В Кюстринском пожаре гибнут сотни тысяч шефелей муки и прочего провианта в армейских магазинах, местные и привезенные из Кенигсберга архивы, а также спрятанные под защиту крепостных стен ценности местных элит. Гарнизонные солдаты и содержавшиеся здесь пленные под видом борьбы с пожаром ломают крыши и двери, а затем преспокойно продают награбленное. Жар настолько силен, что в арсенале плавятся пушки и выгорают деревянные быки моста, находившиеся в воде[179].

Русские «чрез тот пожар имели некоторую надежду» на сдачу крепости[180]. Однако в отсутствие осадных орудий и при недостатке боеприпасов (неприятельские ядра велено покупать по 3 копейки за штуку) огневой мощи хватило только на устроенный фейерверк, но причинить существенного вреда собственно оборонительным сооружениям крепости русская артиллерия не могла[181]. Как свидетельствует парламентер, поручик Карл Отто фон Штакельберг (см. № 97), 17 августа 1758 г. после пожара крепости

Я был послан с трубачом потребовать сдачи города, после того как посылали двух других офицеров, и они вернулись с известием, что не могли попасть внутрь. Меня благополучно впустили, и я выполнил свое поручение. Меня очень учтиво приняли комендант (полковник фон Шак (Шак фон Вутенов). – Д. С.) и все находившиеся там старшие и младшие офицеры, среди них генерал Платен-младший[182], затем я благополучно вернулся назад – с ответом отрицательным[183].

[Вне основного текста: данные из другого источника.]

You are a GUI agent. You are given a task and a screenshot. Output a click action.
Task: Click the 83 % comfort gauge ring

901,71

Наступает момент неопределенности: в российской армии взвешиваются возможности организации правильной осады или движения главных сил к Берлину. Австриец Сент-Андре подает 22 августа Фермору «промеморию», в которой пишет, что осаждать Кюстрин без осадных орудий бессмысленно, надо идти на север и соединиться со шведами. Впоследствии все, кому не лень, обвиняют Фермора в том, что тот не перешел вовремя Одер. Но и его преемники не желали лезть в осиное гнездо, рассуждая, что «по ту сторону Одера баталию давать опасно: в случае несчастия никакой верной ретреты (retraite – отступления. – Д. С.) нет»[184]. В чем, однако, австриец был прав, так это в недопустимой раздробленности русских сил, что вскоре и подтвердилось: «Die ganze Armée mit Einbegrif des Observations Corps wäre meiner Meinung jederzeiten so zu stellen, daß selbe in einem forçirten Marsch sich conjungieren und einander secundiren könnte[185]».

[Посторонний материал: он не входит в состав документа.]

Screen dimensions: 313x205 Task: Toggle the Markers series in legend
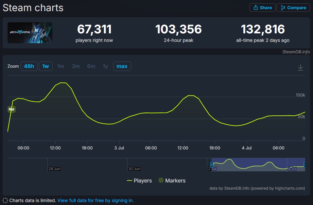[x=172, y=180]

Пока суд да дело, русские занимались в округе заготовкой сухарей и фуражированием, а принц Карл Саксонский, состоявший при армии Фермора, забавлялся стрельбой из арбалета по голубям и поросятам (№ 115–116). Тем временем, получая все более грозные депеши с Одера, Фридрих II оставляет австрийцев на попечение своего младшего брата Генриха и стремительным двухнедельным маршем перебрасывает часть своих войск навстречу русским. Прусские войска проделывают в день (и/или ночь) в среднем по 25 км по дрянным дорогам – достижение выдающееся даже для последующих времен. Жара стоит такая, что конница вынуждена передвигаться только по ночам[186].

Срединная Пруссия столкнулась с непредвиденной войной на несколько фронтов, которая не позволяла прибегнуть к более безопасной и выигрышной для армий Старого режима оборонительной стратегии[187]. В первый, но не последний раз она пытается решить задачу методом блицкрига и выведения одного из противников – слабейшего, по тогдашнему мнению Фридриха – из борьбы. Конечная цель: «атаковать российскую армию и поразить ее настолько, чтобы нам не было более чего бояться с этой стороны»[188].

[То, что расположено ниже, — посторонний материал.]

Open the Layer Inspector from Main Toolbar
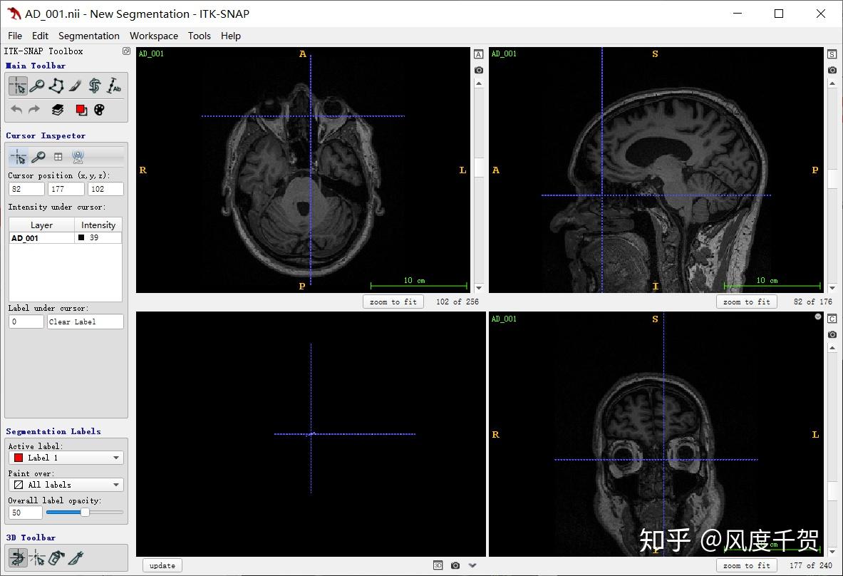Viewport: 843px width, 576px height. point(57,110)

Вновь прибывшие с Фридрихом войска («силезские батальоны») соединяются 11 (22) августа 1758 г. в окрестностях Кюстрина с 18-тысячным померанским корпусом графа фон Дона. В сумме прусская армия располагает от 35 000 до 40 000 человек и порядка 200 орудий.

По мере приближения решительных событий нарастает концентрация «устной» истории – легенд Фридерицианы. В анналы попадает все больше поступков и фраз главного актера драмы, чаще придуманных или искаженных до неузнаваемости, но все-таки составляющих пласт нарратива, который нас занимает. Так, на смотре корпуса Дона король якобы язвительно роняет по адресу померанцев, в составе которых полки, разбитые русскими год назад в Восточной Пруссии: «С иголочки (propre Leute)… Мои-то вон грязные черти (Grasteufel) – зато кусаются».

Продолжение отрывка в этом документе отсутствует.